The Zero-Trust Philosophy
This approach embodies a mindset: assume everything is broken until proven otherwise.
When Claude Code summed your expenses, it wrote a script, ran it, and showed output. Exit code 0. Everything looked fine. But the agent cannot verify that $186.38 is correct for YOUR expenses unless you give it test data with known answers. The agent ran code -- it didn't validate business logic.
The workflow:
- Agent generates and runs code -- script executes, output appears
- You request verification -- "test this with known data"
- Agent creates test cases -- simple data with calculable answers
- Comparison proves correctness -- output matches expectation
This applies to code from any source. Trust is earned through verification, not granted through origin.
Checkpoint: Verify YOUR sum.py
Stop reading. Create a file called test_simple.txt with three numbers: 10, 20, 30. Run your sum.py from Lesson 1 against it. Does it say 60?
You: Create test_simple.txt with 10, 20, 30 on separate lines.
Then run: cat test_simple.txt | python sum.py
Expected output: Total: 60.0
If it says 60 -- your script works for simple integers. Now try edge cases:
You: Test sum.py with these edge cases:
1. Empty file (expected: 0 or 0.0)
2. Single number: just "42.5" (expected: 42.5)
3. File with blank lines mixed in between numbers
If any test fails, you've discovered a bug before it touched real data. Fix it now — Lesson 3 builds on a working sum.py.
Your testing loop works beautifully on clean number lists. But real bank data isn't clean. Open an actual bank statement CSV and you'll find merchant names with commas inside them, dollar signs mixed into amounts, and header rows that aren't numbers at all. Your carefully tested sum.py is about to meet the real world — and the real world cheats. (And somewhere in that data, "DR PEPPER SNAPPLE" is waiting to be counted as a medical expense. But that's a problem for later.)

====

**Problems and tasks**:
(A) In the zero-trust lesson, what output should running sum.py on test_simple.txt produce?
(B) Please carry on the zero-trust lesson on testing sum.py, starting after its final paragraph.
The records that come next are separate material, apart from the zero-trust lesson.

**Exercise data**:
====

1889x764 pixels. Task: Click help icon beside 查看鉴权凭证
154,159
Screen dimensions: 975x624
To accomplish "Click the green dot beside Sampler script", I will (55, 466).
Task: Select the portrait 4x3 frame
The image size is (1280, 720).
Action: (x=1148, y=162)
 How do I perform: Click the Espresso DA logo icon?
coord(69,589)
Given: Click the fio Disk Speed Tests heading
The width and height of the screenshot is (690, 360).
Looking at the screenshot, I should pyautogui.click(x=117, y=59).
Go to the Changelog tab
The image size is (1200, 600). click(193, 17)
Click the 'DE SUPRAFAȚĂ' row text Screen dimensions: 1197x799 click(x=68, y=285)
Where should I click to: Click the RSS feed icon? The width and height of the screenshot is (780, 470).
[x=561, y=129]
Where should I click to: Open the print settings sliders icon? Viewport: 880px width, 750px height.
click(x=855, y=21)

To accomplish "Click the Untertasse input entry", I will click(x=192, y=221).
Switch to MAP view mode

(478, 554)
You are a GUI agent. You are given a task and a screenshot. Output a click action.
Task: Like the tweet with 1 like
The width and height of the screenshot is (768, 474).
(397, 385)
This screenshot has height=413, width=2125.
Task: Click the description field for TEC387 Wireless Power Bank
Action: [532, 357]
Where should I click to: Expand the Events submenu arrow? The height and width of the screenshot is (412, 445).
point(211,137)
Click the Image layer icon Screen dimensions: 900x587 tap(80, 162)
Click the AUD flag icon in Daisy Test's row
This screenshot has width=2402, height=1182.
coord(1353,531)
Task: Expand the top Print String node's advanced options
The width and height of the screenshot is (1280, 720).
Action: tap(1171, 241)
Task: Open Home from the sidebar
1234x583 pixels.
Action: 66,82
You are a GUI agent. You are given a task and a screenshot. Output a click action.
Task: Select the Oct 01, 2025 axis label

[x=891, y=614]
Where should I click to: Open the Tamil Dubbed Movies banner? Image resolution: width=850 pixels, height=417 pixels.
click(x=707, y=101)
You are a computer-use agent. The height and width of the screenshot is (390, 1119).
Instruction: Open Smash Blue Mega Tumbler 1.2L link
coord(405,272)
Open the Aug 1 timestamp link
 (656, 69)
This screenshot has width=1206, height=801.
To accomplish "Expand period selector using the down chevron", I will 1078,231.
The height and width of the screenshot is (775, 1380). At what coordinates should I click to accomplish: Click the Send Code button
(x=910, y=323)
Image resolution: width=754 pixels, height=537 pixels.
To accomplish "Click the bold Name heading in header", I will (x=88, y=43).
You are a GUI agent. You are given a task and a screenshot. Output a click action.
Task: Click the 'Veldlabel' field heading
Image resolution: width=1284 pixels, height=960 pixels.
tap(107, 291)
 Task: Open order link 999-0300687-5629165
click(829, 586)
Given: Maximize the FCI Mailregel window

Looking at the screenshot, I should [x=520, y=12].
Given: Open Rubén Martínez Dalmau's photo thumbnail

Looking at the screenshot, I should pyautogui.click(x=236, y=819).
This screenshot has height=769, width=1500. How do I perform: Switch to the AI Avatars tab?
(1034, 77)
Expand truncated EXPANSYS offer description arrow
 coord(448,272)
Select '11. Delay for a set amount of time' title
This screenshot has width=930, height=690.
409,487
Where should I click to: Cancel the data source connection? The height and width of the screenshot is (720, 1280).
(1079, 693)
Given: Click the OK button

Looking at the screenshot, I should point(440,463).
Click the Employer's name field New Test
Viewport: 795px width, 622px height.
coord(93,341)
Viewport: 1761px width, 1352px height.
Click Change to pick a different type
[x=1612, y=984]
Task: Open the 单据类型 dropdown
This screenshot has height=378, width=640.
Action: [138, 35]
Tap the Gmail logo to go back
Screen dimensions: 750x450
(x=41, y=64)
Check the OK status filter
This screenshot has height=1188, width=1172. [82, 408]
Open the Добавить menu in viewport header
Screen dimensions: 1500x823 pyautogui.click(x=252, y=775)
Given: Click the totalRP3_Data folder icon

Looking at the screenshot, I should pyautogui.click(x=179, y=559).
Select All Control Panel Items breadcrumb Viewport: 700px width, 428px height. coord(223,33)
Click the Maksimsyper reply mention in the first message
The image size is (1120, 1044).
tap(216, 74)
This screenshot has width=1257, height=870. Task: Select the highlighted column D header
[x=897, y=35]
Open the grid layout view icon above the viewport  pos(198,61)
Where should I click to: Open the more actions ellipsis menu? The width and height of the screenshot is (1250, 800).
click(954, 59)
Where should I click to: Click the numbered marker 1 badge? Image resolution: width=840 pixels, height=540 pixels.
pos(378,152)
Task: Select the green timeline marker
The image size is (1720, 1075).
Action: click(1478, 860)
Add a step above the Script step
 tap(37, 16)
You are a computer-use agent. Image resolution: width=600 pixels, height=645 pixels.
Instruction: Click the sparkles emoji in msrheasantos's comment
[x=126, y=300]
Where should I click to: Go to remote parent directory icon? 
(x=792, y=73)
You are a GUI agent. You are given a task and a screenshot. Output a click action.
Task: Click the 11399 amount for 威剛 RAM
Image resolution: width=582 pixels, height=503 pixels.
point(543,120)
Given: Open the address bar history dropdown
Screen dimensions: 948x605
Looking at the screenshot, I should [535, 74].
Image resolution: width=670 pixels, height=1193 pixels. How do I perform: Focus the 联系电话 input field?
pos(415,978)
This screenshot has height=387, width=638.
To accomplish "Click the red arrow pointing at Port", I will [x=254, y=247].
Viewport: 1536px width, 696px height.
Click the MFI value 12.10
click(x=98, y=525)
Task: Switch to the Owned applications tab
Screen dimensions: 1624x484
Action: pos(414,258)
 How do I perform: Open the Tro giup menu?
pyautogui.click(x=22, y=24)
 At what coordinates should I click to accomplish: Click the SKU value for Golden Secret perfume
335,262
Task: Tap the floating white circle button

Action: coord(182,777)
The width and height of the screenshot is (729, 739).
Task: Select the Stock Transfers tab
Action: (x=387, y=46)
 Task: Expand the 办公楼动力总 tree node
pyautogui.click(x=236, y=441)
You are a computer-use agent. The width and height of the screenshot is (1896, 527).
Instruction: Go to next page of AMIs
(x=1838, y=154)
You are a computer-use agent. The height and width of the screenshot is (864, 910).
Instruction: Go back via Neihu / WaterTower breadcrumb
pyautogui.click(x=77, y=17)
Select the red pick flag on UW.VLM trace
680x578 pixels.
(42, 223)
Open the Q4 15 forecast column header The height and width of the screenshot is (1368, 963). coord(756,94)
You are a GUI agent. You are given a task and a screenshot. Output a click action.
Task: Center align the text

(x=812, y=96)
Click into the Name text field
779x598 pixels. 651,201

====

**Set of answers**:
(A) Total: 60.0

(B)
Try With AI
Prompt 1: Discover Edge Cases
What edge cases might break a script that sums numbers from stdin?
Think about unusual inputs: empty files, non-numeric lines, very
large numbers, special characters. List cases I should test.
What you're learning: Defensive thinking. The agent anticipates failure modes you haven't considered -- dollar signs in data, overflow on large numbers, Unicode characters. Your verification becomes more thorough than anything you'd design alone.
Prompt 2: Automate Verification
I have 5 test cases for sum.py. Help me write a simple bash script
that runs all tests and reports which passed and which failed. Each
test should compare actual output to expected output.
What you're learning: Test automation. Instead of manually running tests one at a time, you build a script that runs them all and reports results. This is how professionals keep code correct over time.
Prompt 3: Debug a Failure
My sum.py gives wrong output on this test:
- Input: 10, 60, 30
- Expected: 100
- Actual: 40
The script works fine on other inputs. Exit code is 0.
Help me find the bug. What could cause 60 to be skipped?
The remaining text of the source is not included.